After what went down in Biko, the entire unit received a commendation. The chow hall had been transformed into a place more formal overnight—the usual set up was shoved back and closer together to make room for a small, hastily constructed stage and podium and the long room was lined in narrow tables hosting a bevy of buffet items. The colonel overseeing the brigade saw fit to make that award ceremony a spectacle, so impressed by the wherewithal of the units involved in the siege. This meant PFCs Sejan and Toriet were delayed in their new assignment for another week—healing had been slow for the man in charge of leading their small team those three weeks ago, and their superior officer insisted that all men involved (and not lost) be present.

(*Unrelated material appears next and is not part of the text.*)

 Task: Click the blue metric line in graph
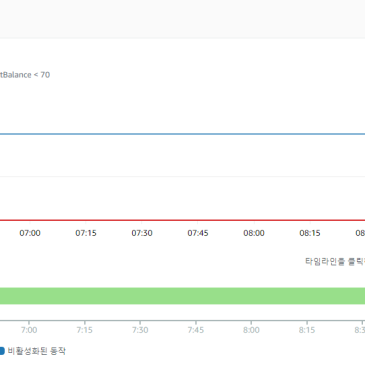click(182, 134)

The colonel’s speech was long and bloviated, packed with personal anecdotes and the usual patriotic flimflammery interjected to keep morale up. He was a good speaker; it was just immensely boring listening to someone who was allowed the luxury of an air conditioned room reminisce about days gone, about how rewarding it used to be in his subordinate’s boots.

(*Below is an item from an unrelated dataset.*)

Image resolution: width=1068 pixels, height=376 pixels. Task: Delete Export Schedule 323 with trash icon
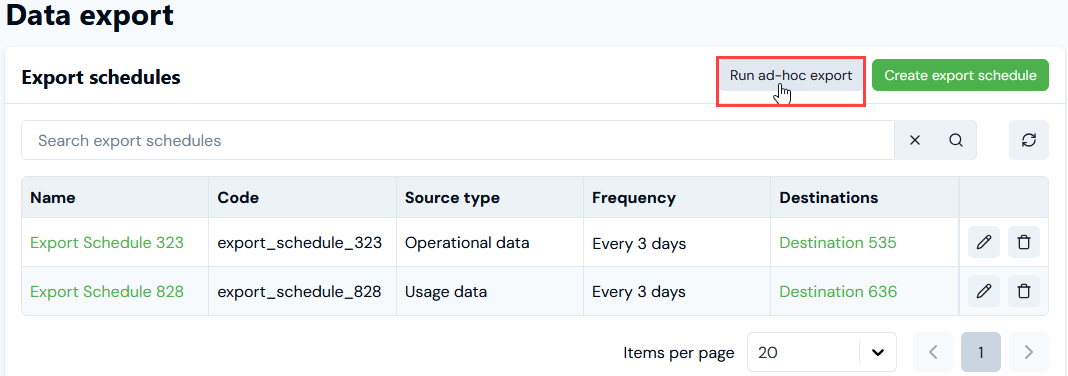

Eventually the formality of the ceremony drew to a close and the working men were permitted to mill about and relax for the remainder of the evening. Each applauded soldier was given a bar for their dress uniforms, but three soldiers out of the eleven sent were given another. They were marked for their bravery, their distinguished service in the face of catastrophe.
Lingering close to his friend, Eoran shoved the brightly colored pins into his service uniform’s pocket. He had already decided to dump his into the envelope of letters he’d written to his family the next time he got to the APO. The two boys were encircled by a small circle of soldiers from their company, each chattering alongside and over one another. Noise carried so far down the hall that when the private directly in front of them was laughing at his own stupid joke, it felt like a shockwave that shook them each by the bones.
Wide-eyed and looking for an escape route, Eoran turned his head aside to see the long look of their temporary CO. He nudged Kasse’s shoulder with his own.
Kasse had followed Eoran’s lead through the ceremony, chin held high with his honed features stoic. Even now, the taller PFC had seemingly tuned the world out—at least until Eoran’s shoulder snapped him out of his trance.
Since their tryst at the ruins, Kasse kept a specter of his fondness at the corner of his mouth whenever he regarded the other wright. The look on Eoran’s face, however, wasn’t a clandestine thing shared between them like a secret. The coy curl of his surreptitious grin unraveled as he followed the direction of his best friend’s black eyes.
Across the room stood Sergeant Brint, propped up with a pair of crutches that prolonged his newly acquired hobble. Lingering near the exit, he waited to catch the grey-eyed ghost’s gaze, then inclined his chin to the door, seemingly not asking, but telling.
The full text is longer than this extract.